Freed after a few months, Kadim said he sought out his jailers and beat them. His stepmother turned him in, and he was sent to prison and beaten again. After his release, Kadim said, he was taken to a doctor to have the top of his right ear cut off, a mark preventing him from finding even a menial job.
"My fate was never the will of God," he said, "but the will of Saddam."
He still has no paying job, and he is no longer interested in tracking down others with cut ears, because there is new work to do.
"The Americans saved us from a dictator but took away our humanity," he said. "Day after day it dissolves. It is freedom with no meaning."
Rashid, a quiet woman of 53 dressed in a traditional black abaya that covered her from head to sandals, walked into the rights office clutching a frayed blue folder and a plastic identification card. It was a photo of her son, Oan Jabar Mizil.
Mizil was among four people killed by a roadside bomb that damaged an Army vehicle and wounded three soldiers.

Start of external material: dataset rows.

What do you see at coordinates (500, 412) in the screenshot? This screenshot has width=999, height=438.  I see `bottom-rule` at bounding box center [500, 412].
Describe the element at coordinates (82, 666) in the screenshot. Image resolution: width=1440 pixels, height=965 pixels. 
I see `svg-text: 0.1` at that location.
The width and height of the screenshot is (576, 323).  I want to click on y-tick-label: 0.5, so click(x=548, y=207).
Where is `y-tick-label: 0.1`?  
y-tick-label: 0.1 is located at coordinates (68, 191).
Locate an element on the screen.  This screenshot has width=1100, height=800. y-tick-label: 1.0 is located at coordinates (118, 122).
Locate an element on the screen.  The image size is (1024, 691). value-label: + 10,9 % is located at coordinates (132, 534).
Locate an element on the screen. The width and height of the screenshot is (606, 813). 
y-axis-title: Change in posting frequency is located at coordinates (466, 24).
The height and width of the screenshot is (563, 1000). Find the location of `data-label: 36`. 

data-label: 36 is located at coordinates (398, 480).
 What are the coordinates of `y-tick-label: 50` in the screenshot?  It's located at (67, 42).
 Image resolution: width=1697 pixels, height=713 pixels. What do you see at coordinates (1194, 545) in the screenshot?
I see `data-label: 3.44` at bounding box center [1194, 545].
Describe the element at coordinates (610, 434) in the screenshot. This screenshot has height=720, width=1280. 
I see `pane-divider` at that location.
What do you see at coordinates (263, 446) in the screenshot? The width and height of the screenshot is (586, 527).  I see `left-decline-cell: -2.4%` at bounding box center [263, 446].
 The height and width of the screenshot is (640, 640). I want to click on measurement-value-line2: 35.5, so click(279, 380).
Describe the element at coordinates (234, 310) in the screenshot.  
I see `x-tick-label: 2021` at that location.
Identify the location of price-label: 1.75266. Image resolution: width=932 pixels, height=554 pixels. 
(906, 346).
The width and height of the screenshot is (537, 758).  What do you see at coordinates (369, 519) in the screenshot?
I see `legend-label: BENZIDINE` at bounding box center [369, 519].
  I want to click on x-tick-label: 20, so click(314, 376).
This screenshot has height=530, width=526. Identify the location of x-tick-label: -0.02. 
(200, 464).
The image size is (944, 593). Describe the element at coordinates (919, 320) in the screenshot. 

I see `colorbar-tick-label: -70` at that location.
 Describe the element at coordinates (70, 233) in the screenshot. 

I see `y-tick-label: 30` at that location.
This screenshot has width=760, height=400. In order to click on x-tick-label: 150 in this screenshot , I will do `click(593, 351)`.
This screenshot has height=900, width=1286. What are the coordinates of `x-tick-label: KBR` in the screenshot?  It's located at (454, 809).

It happened Dec. 5, according to the handwritten Iraqi police report she brought.
Rashid said that her husband died years ago and that Mizil was her only son old enough to work. She came to the rights group to file a claim with the Army for compensation.
"I know the Americans did not kill him directly," she said, waiting two hours for a lawyer. "But if they weren't here, the bomb wouldn't have gone off and my son would still be alive. They should pay me."
Life under Hussein was better, she said, because "we had money. Now, no one in my family has a job and I'm minus a son. I thought it would be better, but there is nothing."
A lawyer eventually came, listened patiently to her story and read the report. He promised to write to the Army but told her not to expect anything.
The rights group couldn't help Jadooa either. He is the police chief of Sadr City, where insurgents have battled U.S. troops. Jadooa obtained his crisp blue uniform, his rank and his gun from the Americans, and that makes him a target.
On March 28, as he, his wife and their four children slept, a bomb containing 14 pounds of TNT went off at his house in western Baghdad, sheering off the front but not injuring anyone. Like Rashid, Jadooa came to the rights group seeking money. He, too, brought a file with reports and photos of his ruined home. He, too, was sent away.
"They told me they only help people hurt by the Americans," he said, shaking his head as he left, his armed bodyguard trailing closely.
A few weeks ago, he said, he was in a police car behind an Army Humvee that came under fire. He said soldiers shot back on a crowded street. Minutes later, a small car crashed into his vehicle.
"We jumped out, expecting an attack, and found that the driver was dead, shot in the head," he said. "The soldiers just drove off. How do I explain that to people?"